:: Records supplied ::

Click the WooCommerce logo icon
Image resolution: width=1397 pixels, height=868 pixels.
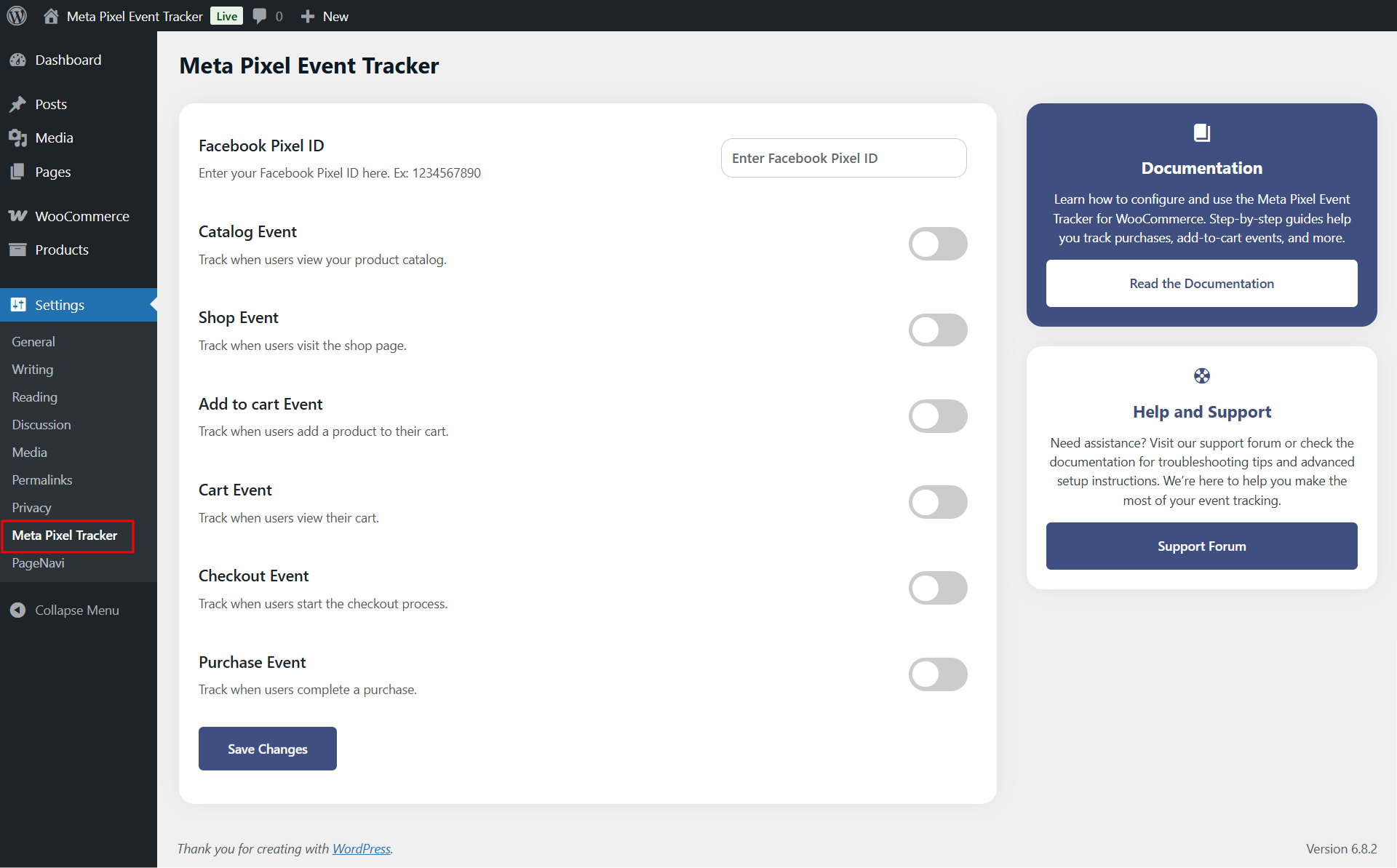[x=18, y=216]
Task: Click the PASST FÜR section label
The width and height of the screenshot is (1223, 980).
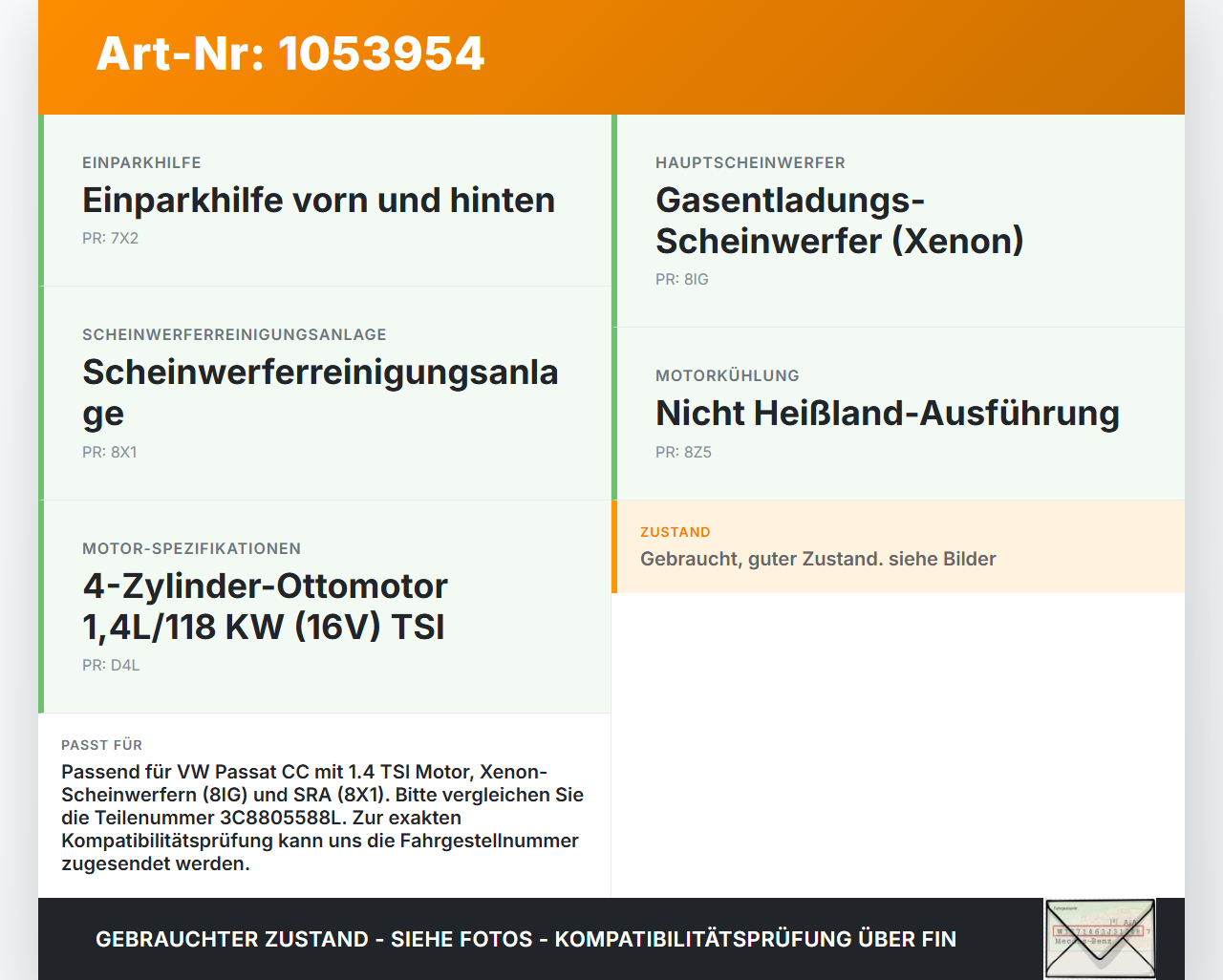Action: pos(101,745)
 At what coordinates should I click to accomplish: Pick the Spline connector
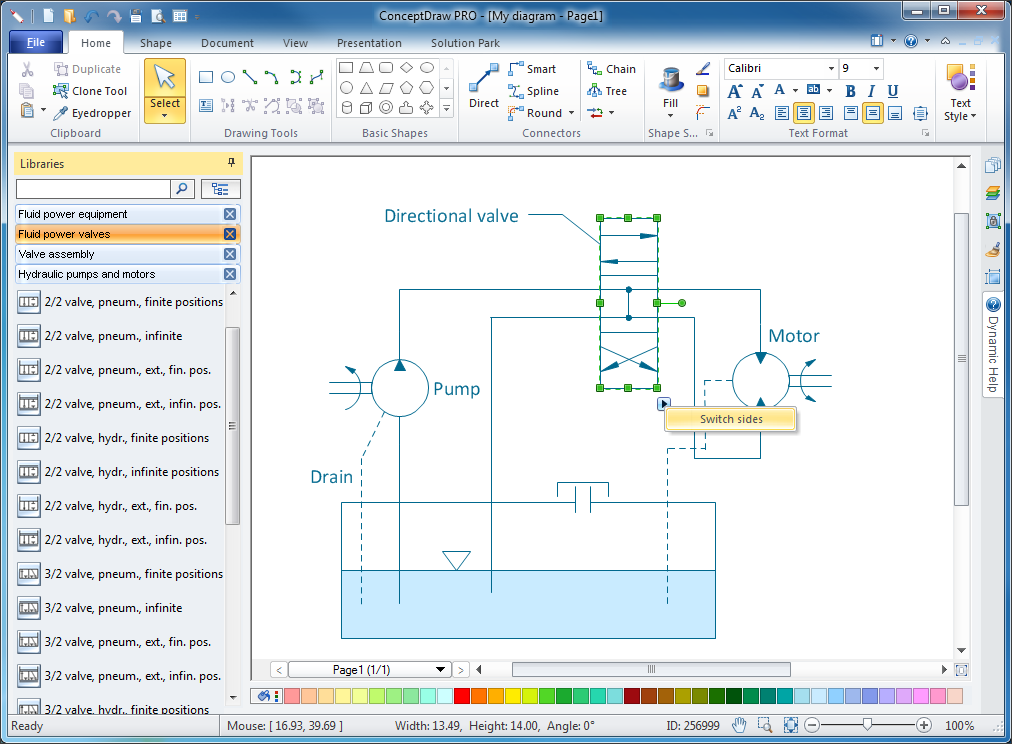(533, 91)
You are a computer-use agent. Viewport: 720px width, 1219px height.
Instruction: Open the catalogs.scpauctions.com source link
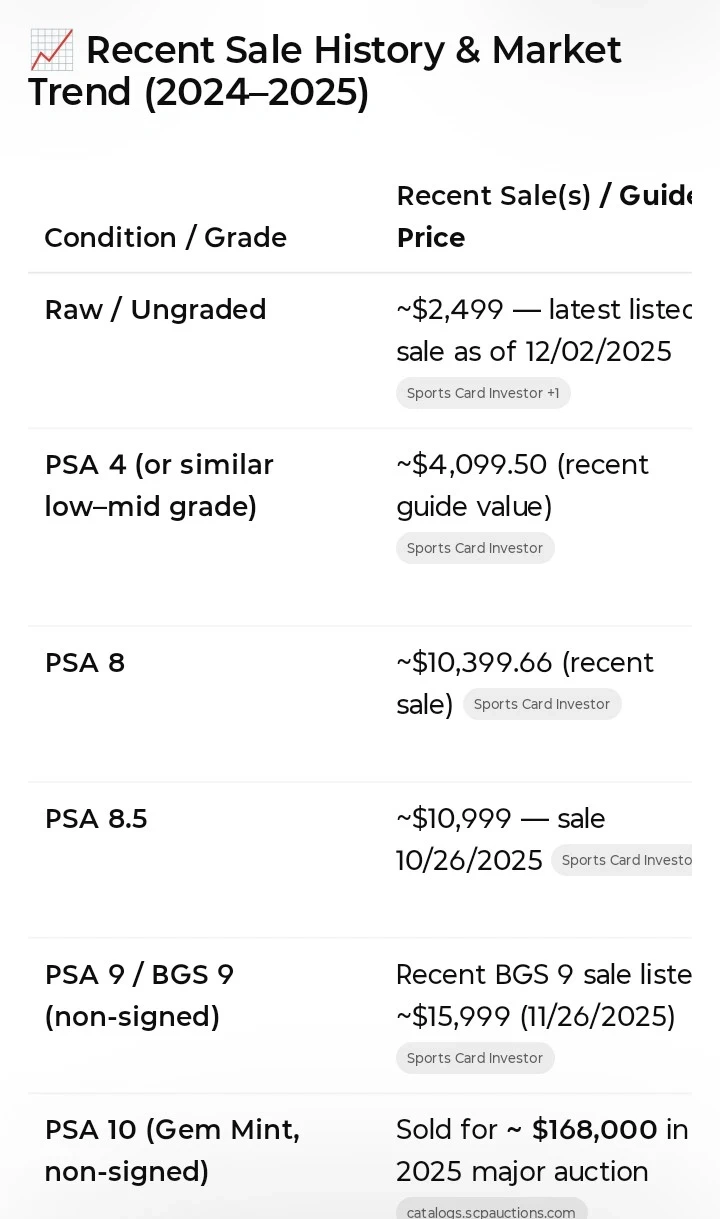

:::

## Problem to work on
Every line of the listing must be reproduced exactly, though the pictures are to be left out.

## Exercise result
Click the WooCommerce logo icon
Image resolution: width=1397 pixels, height=868 pixels.
[x=18, y=216]
Task: Click the PASST FÜR section label
The width and height of the screenshot is (1223, 980).
Action: pos(101,745)
 At what coordinates should I click to accomplish: Pick the Spline connector
(533, 91)
You are a computer-use agent. Viewport: 720px width, 1219px height.
Instruction: Open the catalogs.scpauctions.com source link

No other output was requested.